今やインターネットバンキングを利用している方も多いと思いますが、昨年の2015年に利用者の預貯金が不正送金された事件の被害額が30億円を超えて過去最悪になりました。
被害額は3年連続で増加しており、被害が確認された金融機関は223と倍増したようです。
特に信用金庫の被害額と、多額の送金ができる法人口座の被害が増えているようです。
「SHIZ」(シズ)と呼ばれるウイルスや、スマートフォン偽サイトに誘導するフィッシングなど、その手口は広がる一方です。
電子証明書やワンタイムパスワードなど、被害を防ぐための対策が取られていますが、「SHIZ」は電子証明書も取得してしまうようです。

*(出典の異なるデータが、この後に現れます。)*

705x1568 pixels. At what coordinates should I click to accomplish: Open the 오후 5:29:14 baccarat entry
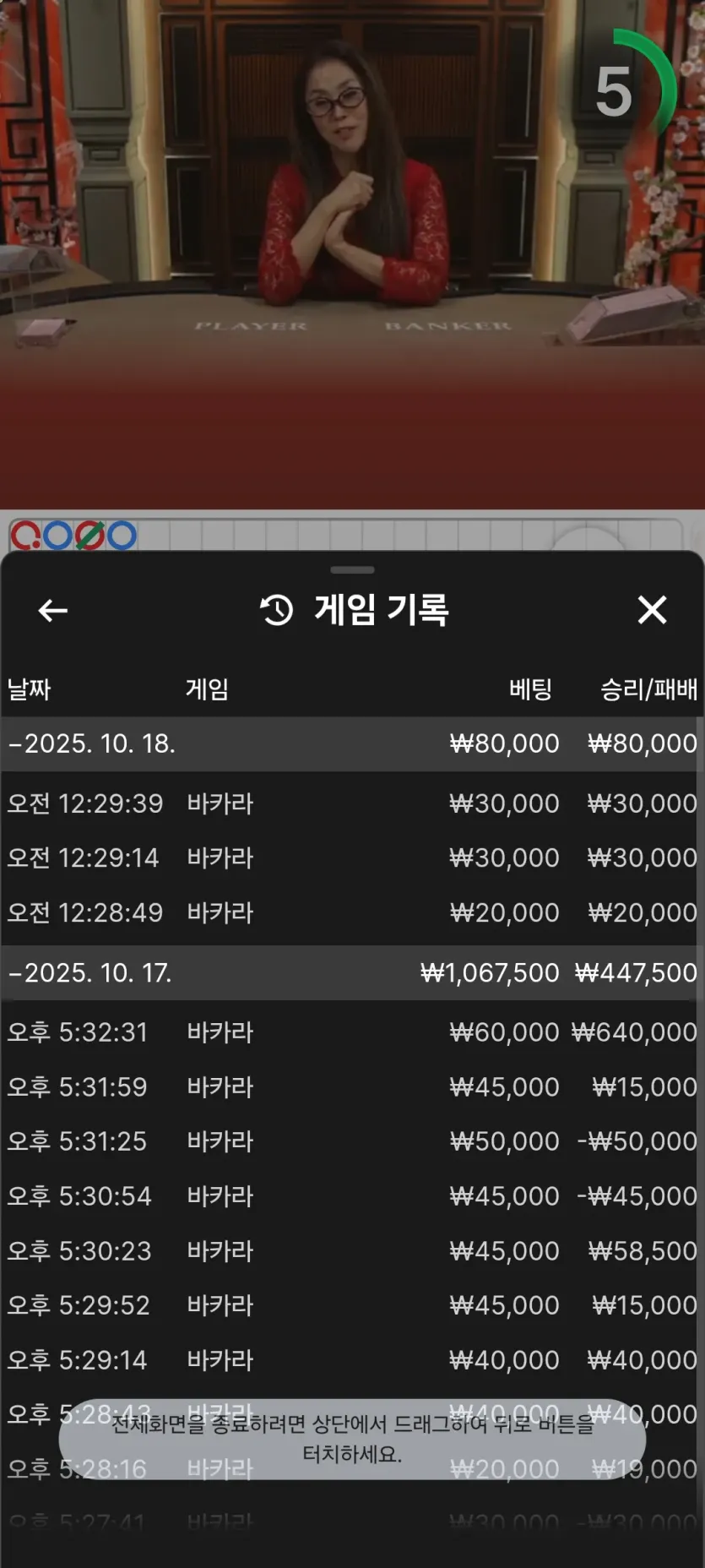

また、ワンタイムパスワードも突破された被害も報告されています。
窓口やATMに並ばず、パソコンやスマートフォンで自分の都合のよい時間に利用できるインターネットバンキングはとても便利なツールですが、安全な利用状況を確保するためには、自助努力も必要になりそうです。
いかに強固なパスワードを設定していても、ウイルスに感染された状態で、パスワードを入力してしまえば、その意味はなくなってしまいます。
セキュリティーソフトやシステムの状態を常に最新にすることなどは、最早、最低限に行うべき対策なのかもしれません。